Well, well, well. We meet again. Several years ago, after yet another Kansas team failed me miserably in the NCAA Tourney (lost to Bucknell in the first round; No, I don't know who that is either), I swore I would never pick them again. I stuck by that promise even when the team that beat Memphis appeared so dominant. Then, for some unknown reason, I decided that this year would be different. This Kansas team really was the most complete team in the field. They had three or four NBA players on the team. No one could possibly match them. And then those assholes go out and lose to Northern Iowa. NORTHERN IOWA. NOT IOWA OR IOWA STATE. A DIRECTIONAL SCHOOL WITHIN THAT STATE. AT BEST, THE THIRD SCHOOL IN IOWA. A TEAM THAT HAD THE LOOK OF A MISSISSIPPI PRIVATE SCHOOL TEAM. WHAT. IN. THE. HELL. IS. WRONG. WITH. YOU?

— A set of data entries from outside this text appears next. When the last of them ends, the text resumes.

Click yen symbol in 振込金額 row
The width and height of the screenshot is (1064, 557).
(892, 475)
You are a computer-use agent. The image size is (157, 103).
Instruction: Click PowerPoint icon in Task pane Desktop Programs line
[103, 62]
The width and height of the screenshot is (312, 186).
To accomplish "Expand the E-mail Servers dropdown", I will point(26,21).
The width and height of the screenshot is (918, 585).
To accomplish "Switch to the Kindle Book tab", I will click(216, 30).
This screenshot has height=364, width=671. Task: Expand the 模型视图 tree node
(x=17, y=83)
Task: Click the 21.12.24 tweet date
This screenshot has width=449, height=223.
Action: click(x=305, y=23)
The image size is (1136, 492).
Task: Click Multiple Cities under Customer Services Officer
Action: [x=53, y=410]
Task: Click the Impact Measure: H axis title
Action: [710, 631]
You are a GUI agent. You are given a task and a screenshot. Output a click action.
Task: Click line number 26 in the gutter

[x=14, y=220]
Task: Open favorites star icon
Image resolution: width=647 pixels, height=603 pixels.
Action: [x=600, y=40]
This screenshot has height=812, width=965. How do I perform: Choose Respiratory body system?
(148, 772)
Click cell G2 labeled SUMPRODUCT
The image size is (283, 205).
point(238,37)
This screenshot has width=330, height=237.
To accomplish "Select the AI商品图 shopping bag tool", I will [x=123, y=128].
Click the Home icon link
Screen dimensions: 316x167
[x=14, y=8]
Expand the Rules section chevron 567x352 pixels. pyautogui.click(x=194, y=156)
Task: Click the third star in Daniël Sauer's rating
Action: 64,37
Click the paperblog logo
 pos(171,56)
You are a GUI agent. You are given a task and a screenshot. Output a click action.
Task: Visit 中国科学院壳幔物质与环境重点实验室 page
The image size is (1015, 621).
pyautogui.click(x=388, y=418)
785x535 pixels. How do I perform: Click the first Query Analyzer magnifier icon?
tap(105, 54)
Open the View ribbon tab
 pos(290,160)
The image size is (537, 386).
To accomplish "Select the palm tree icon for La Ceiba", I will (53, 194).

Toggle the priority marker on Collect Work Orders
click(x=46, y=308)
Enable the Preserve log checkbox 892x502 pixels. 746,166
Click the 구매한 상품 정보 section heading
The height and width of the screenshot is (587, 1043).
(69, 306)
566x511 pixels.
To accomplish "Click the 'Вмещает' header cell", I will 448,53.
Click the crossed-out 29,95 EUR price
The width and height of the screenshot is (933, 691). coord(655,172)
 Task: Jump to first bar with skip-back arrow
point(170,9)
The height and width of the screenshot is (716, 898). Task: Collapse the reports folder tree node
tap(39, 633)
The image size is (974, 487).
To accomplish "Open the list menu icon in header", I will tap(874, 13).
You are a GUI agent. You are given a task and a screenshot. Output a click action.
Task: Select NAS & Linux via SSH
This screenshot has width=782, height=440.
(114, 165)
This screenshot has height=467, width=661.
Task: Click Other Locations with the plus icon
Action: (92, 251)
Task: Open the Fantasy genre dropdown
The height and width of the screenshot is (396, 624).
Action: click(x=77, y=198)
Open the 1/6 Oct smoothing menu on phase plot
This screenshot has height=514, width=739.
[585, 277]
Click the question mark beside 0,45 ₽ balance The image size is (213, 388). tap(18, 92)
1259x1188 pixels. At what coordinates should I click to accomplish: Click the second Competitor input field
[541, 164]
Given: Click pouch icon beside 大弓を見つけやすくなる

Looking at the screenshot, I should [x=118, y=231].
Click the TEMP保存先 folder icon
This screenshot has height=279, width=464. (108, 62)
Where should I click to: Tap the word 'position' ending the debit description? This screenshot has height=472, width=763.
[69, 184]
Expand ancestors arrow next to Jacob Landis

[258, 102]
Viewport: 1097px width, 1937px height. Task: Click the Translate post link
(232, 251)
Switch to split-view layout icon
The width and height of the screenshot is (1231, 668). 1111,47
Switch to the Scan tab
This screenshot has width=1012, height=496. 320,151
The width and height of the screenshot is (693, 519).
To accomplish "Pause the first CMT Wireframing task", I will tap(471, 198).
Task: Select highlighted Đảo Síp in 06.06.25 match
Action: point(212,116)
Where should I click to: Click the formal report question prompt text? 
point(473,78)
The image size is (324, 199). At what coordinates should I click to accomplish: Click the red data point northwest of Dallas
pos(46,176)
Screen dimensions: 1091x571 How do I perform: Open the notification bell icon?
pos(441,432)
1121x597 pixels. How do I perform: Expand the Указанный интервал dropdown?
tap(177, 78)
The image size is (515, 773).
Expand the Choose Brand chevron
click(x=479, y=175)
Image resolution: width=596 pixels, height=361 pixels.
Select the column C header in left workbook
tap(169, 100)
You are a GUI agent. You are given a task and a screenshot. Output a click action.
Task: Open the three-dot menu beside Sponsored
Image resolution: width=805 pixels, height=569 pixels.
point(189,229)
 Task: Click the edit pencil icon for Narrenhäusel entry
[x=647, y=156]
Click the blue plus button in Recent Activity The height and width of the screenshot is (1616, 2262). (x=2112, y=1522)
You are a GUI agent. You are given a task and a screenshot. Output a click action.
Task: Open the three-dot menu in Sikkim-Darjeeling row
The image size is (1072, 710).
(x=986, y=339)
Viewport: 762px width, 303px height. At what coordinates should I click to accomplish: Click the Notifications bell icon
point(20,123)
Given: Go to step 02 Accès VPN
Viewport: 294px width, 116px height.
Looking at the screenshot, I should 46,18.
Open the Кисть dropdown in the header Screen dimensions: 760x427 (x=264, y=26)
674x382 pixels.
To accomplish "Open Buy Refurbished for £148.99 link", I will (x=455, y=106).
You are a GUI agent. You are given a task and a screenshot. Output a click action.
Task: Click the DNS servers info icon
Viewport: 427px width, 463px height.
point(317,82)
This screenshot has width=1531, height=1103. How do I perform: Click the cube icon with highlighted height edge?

Nothing would bring me greater joy in this life than if Kansas never won another game. Not just in the NCAA Tournament, but ever. Exhibition or regular season. EVER. No one team has consistently ruined more people's brackets like Kansas has. Roy Williams' teams always found a way to fall apart in March. And save for a John Calipari epic failure, Bill Self's teams have followed suit. I would say that no basketball program in the country has historically done less with more (the school has had more All-Americans than any other school). Every year since I can remember watching basketball, all I've heard is how loaded Kansas is. That they're the team to beat. And in my lifetime they've won two NCAA titles. Two. You know who else has won two? THE FLORIDA GATORS, a bastion of basketball tradition. And they did it in consecutive years. So hear this, I will not be sucked into Kansas' siren song ever again. I will hate them with every fiber in my being for as long as I shall live. I will take indescribable pleasure in their losses. I will weep with joy when they lose in March next year. And I will laugh to the point of tears when I see their sad players and fans after yet another horrible loss in the NCAA Tournament.